Tuesday, July 29, 2008

Video game industry tries to broaden its appeal

A tough little blob must splash color over a town wallowing in gray.
Bug-eyed rabbits do a dance routine. And then there's the "perfect
equine farm" of wild horses for little girls to tame and train.
These video games don't sound like anything that would grab a
teenage boy's attention, and that's the point. They are part of an
important expansion of the video game industry as it works to pull in
women, girls and other demographics and cement its place as mainstream
entertainment.
A year ago at the E3 Media and Business Summit here in Los
Angeles, Nintendo Co. declared that anyone can be a gamer, and that the
company would break down the divide between hardcore players and those
just beginning to dabble in interactive entertainment. While the divide
still exists, games for people who don't fit into the stalwart category
of 18-to-34-year-old men are a fast-growing segment of the $18 billion
U.S. video game market.
Analyst Michael Pachter of Wedbush Morgan estimates that five
years ago, up to 90 percent of gamers were the core audience of young
men. Today, it's more like 60 to 70 percent.
To be sure, much of the focus in the video game industry is
still on games like the upcoming "Fallout 3," set in a post-apocalyptic
Washington, D.C., where players can kill the enemy in "ridiculously
violent ways," as its executive producer, Todd Howard of Bethesda
Softworks, put it.
But big companies like Nintendo, Microsoft Corp., Electronic
Arts Inc. and Ubisoft Entertainment SA have realized the enormous growth
potential of mass-market games. A quarter of Ubisoft's worldwide sales
of $1.5 billion came from its "casual games" business in the most recent
fiscal year -- casual games often being the industry's extremely broad
term for everything other than what the young male demographic wants.
This was the first year the company measured casual games as a separate
division, said Tony Key, senior vice president of sales and marketing.
To try to reach more girls, Ubisoft offers its "Imagine"
series, which lets 6- to 14-year-old girls play fashion designer, rock
star or figure skater. Ubisoft also has "Horse Riders," in which players
can create a farm of wild horses.
It's unlikely to get any love from gaming blogs and reviewers,
but if Ubisoft's past games for girls are any indication, it will at
least make the company some money.
Game companies that have long been selling to teenage boys now
want to rope in not only their sisters but also their kid brothers and
parents. No company has been as successful in this as Nintendo, which
has sold more than 10 million of its $250 Wii consoles in the U.S. since
its late 2006 launch, despite widespread supply constraints.
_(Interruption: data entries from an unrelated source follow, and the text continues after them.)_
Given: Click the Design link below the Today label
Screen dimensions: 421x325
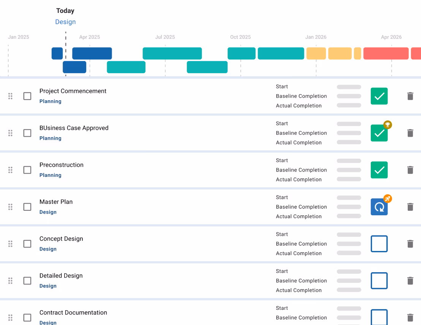Looking at the screenshot, I should pos(65,22).
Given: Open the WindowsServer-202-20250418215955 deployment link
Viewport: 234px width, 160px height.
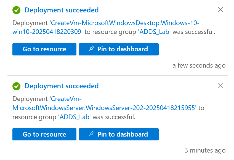Looking at the screenshot, I should click(104, 103).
Nintendo's president, Satoru Iwata, says he hopes to
eventually blur the lines between games and other forms of
entertainment. "We should expand the (games) business to music and
movies," he said through an interpreter.
As an example, Nintendo has "Wii Music." The game turns the
Wii's wireless controller and "Nunchuk" attachment into more than 60
musical instruments. Players mimic the way musicians play those
instruments -- and that's it, they are making music even if they don't
know a thing about pitch or rhythm. It's a long way from involved games
like "Halo 3," where a novice would be hard-pressed to survive more than
a few minutes.
Over the past few years, Pachter said, console makers have
alienated gamers as they got older. With jobs and families and new
responsibilities, people who grew up with video games in the 1980s now
have less time to immerse themselves in complicated first-person
shooters and adventures.
"Nintendo is bringing those people back," he said.
But the trick is to figure out which specific demographics to
aim for.
"To succeed you need to target your product in a more focused
way," said Kathy Vrabeck, the head of EA's Casual Entertainment
division, which was formed a year ago as the company realized there was
gold in accessible, mass-market games. "It's a rare, rare product that
appeals to any gender, demographic, age."
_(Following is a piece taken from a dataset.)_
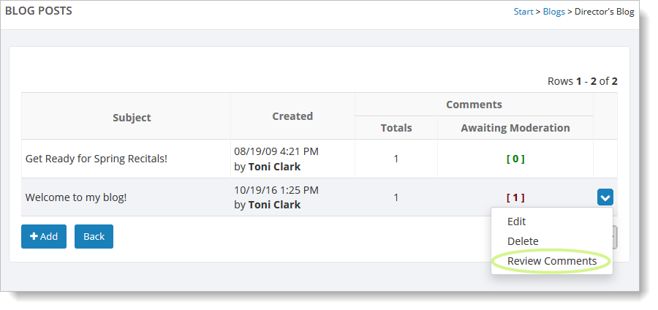Screen dimensions: 658x310
Task: Click the green [ 0 ] moderation count
Action: pos(515,159)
The exceptions might be the music simulations, including "Wii
Music," Activision Inc.'s "Guitar Hero" and EA's "Rock Band." And then
there's EA's "Spore."
Designed by "Sims" creator Will Wright, "Spore" gives players
simple tools to design creatures of their own imagination, with no rules
other than that they have a mouth.
People have uploaded 1.9 million thorny monsters, lumpy
hobbits, psychedelic bugs and walking household objects that they
designed to the game's Sporepedia Web site since June 17. This, Wright
pointed out, is more than the known number of existing species on Earth.
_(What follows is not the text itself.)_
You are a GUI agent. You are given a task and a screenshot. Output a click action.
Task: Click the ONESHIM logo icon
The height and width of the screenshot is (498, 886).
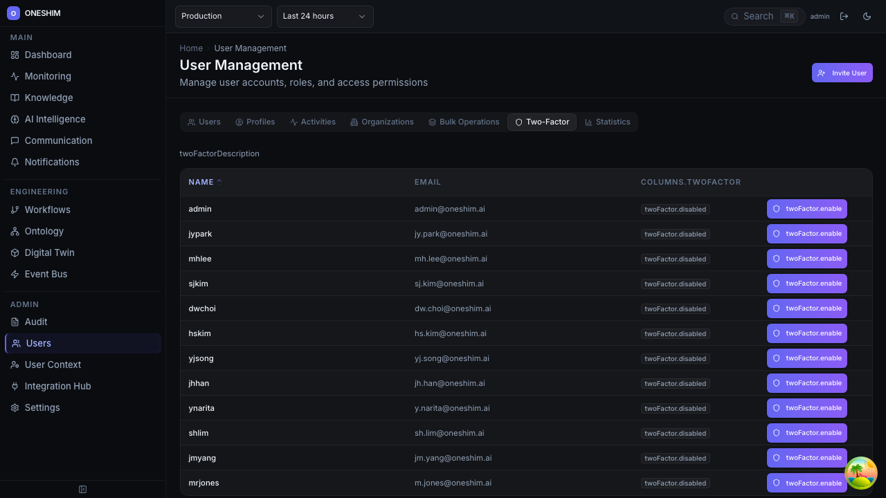[13, 13]
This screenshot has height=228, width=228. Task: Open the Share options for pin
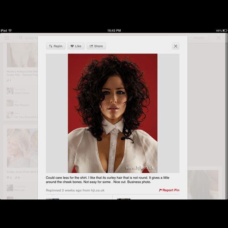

The full version of "Spore," which will feature the characters
that players are making now, goes on sale in September. EA hopes it will
become a franchise at least as successful as the "Sims."
With "De Blob," designed by a group of college students, THQ
Inc. wants to offer a game that "succeeds in a mix of accessibility and
challenge" and attract both a casual and core gamer audience, said Brad
Carraway, vice president of global brand management.
Anyone can pick up a Wii controller and play the game, in
which the main blob character has to give a town some color. But the
further you go, the more challenging it is. As players advance through
levels, they have to fulfill missions such as painting buildings
specific colors (which they must mix themselves) and fighting the evil
I.N.K.T. Corp. honchos who have rid the town of its hues.